→ About this task: An exact transcript of the records is what this task asks for.

** Provided data follows **

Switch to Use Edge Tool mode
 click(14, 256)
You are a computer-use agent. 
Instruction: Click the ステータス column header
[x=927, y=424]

** End of Provided data **

→ Task answer:
Switch to Use Edge Tool mode
 click(14, 256)
You are a computer-use agent. 
Instruction: Click the ステータス column header
[x=927, y=424]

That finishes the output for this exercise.